AFP: The malicious Stuxnet computer worm has hit 30,000 industrial computers in Iran, officials said on Sunday, but denied the Islamic republic's first nuclear plant at Bushehr was among those infected.
By Laurent Maillard
TEHRAN (AFP) — The malicious Stuxnet computer worm has hit 30,000 industrial computers in Iran, officials said on Sunday, but denied the Islamic republic's first nuclear plant at Bushehr was among those infected.
So far, Stuxnet has infected about 30,000 IP addresses in Iran, Mahmoud Liayi, head of the information technology council at the ministry of industries, was quoted as saying by the government-run newspaper Iran Daily.
Stuxnet, which was publicly identified in June, was tailored for Siemens supervisory control and data acquisition, or SCADA, systems commonly used to manage water supplies, oil rigs, power plants and other industrial facilities.
The worm is able to recognise a specific facility's control network and then destroy it, according to German computer security researcher Ralph Langner, who has been analysing the malicious software.
Langner suspected Stuxnet was targetting Bushehr nuclear power plant, where unspecified problems have been blamed for delays in getting the facility fully operational.
Siemens said its software has not been installed at the plant, and an Iranian official denied the malware may have infected nuclear facilities.
"This virus has not caused any damage to the main systems of the Bushehr power plant," Bushehr project manager Mahmoud Jafari said on Iran's Arabic-language Al-Alam television network.

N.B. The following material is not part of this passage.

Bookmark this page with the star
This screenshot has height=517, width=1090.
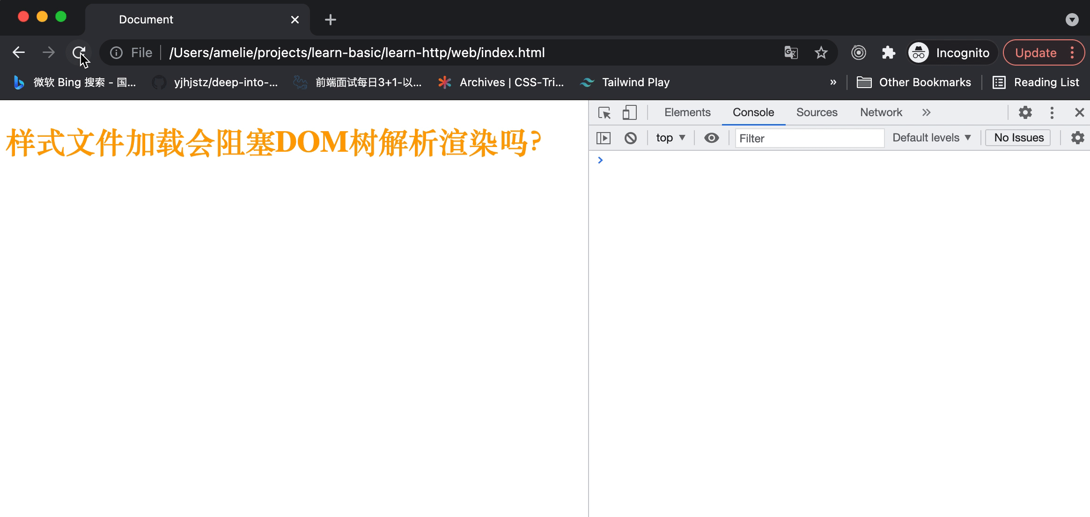tap(821, 52)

"All computer programmes in the plant are working normally and have not crashed due to Stuxnet," said Jafari, adding there was no problem with the plant's fuel loading process.
The official IRNA news agency meanwhile quoted him as saying that some "personal computers of the plant's personnel" were infected by the worm.
And he told Fars news agency that so far, five versions of the malware had been detected in the country.
The self-replicating worm has been found lurking on Siemens systems mostly in India, Indonesia, Pakistan, but the heaviest infiltration appears to be in Iran, according to software security researchers.
Telecommunications minister Reza Taqipour said "the worm has not been able to penetrate or cause serious damage to government systems."
"No serious damage to industrial systems (by Stuxnet) have been reported in the country," he said.
According to Iran Daily, telecommunications official Saeed Mahdiyoun said "teams of experts had begun to systematically eliminate the virus."
Meanwhile Liayi said without giving details that Stuxnet was "likely a (foreign) government project," given its complexity.
The newspaper cited various experts who suggested the United States and Israel were behind the malware, evoking the "West's electronic warfare against Iran."
Liayi said industries were currently receiving systems to combat Stuxnet, while stressing Iran had decided not to use anti-virus software developed by Siemens because "they could be carrying a new version of the malware."
"When Stuxnet is activated, the industrial automation systems start transmitting data about production lines to a main designated destination by the virus," Liayi said.
"There, the data is processed by the worm's architects and then engineer plots to attack the country."
Iran's nuclear ambitions are at the heart of a conflict between Tehran and the West, which suspects the Islamic republic is seeking to develop atomic weapons under the cover of a civilian drive.
Tehran denies the allegation and has pressed on with its enrichment programme -- the most controversial aspect of its nuclear activities -- despite four sets of UN Security Council sanctions.